--- Problem requirements ---
Pick out and copy every line in the items below that contains the string "MINH". Case counts.

--- Extracted records ---
/---

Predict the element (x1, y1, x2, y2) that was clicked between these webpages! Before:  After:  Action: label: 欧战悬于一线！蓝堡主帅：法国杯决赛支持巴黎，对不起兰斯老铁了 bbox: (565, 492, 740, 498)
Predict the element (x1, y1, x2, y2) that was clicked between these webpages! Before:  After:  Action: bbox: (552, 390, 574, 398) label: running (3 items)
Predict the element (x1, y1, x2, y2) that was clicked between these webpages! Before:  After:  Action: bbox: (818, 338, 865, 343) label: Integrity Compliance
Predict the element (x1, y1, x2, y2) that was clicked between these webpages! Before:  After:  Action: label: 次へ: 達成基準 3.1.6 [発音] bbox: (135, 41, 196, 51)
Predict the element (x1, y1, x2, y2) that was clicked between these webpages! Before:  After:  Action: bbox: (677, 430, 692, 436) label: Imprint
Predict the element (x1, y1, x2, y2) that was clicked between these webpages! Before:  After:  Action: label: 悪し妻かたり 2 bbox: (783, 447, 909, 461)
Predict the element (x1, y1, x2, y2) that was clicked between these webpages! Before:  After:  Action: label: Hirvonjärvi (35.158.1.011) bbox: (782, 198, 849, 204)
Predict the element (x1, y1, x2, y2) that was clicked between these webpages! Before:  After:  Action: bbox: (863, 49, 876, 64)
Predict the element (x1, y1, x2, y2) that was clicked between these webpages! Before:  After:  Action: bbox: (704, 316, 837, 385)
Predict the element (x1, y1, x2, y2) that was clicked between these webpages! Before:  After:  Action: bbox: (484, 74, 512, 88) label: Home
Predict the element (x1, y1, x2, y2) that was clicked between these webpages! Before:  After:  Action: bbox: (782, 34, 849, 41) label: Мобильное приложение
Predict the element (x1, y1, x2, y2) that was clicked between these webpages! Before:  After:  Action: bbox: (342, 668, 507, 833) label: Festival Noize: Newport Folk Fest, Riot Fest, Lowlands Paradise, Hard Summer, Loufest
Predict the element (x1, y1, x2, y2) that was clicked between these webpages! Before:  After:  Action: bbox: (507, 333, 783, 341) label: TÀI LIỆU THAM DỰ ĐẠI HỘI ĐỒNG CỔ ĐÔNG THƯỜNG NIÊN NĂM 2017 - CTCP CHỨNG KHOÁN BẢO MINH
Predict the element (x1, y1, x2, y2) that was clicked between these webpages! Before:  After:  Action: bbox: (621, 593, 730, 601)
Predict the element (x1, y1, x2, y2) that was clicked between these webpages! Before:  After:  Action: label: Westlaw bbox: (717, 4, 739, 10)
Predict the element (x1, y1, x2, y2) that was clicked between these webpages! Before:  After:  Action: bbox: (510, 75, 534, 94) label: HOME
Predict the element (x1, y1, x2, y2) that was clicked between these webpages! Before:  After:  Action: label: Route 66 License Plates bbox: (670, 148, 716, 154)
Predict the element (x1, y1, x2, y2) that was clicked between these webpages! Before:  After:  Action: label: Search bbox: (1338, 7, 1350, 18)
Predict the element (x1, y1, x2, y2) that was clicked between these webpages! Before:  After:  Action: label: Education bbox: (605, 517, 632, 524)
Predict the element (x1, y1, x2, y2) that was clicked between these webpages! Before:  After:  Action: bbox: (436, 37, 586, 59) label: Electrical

\---

--- Full output ---
Predict the element (x1, y1, x2, y2) that was clicked between these webpages! Before:  After:  Action: bbox: (507, 333, 783, 341) label: TÀI LIỆU THAM DỰ ĐẠI HỘI ĐỒNG CỔ ĐÔNG THƯỜNG NIÊN NĂM 2017 - CTCP CHỨNG KHOÁN BẢO MINH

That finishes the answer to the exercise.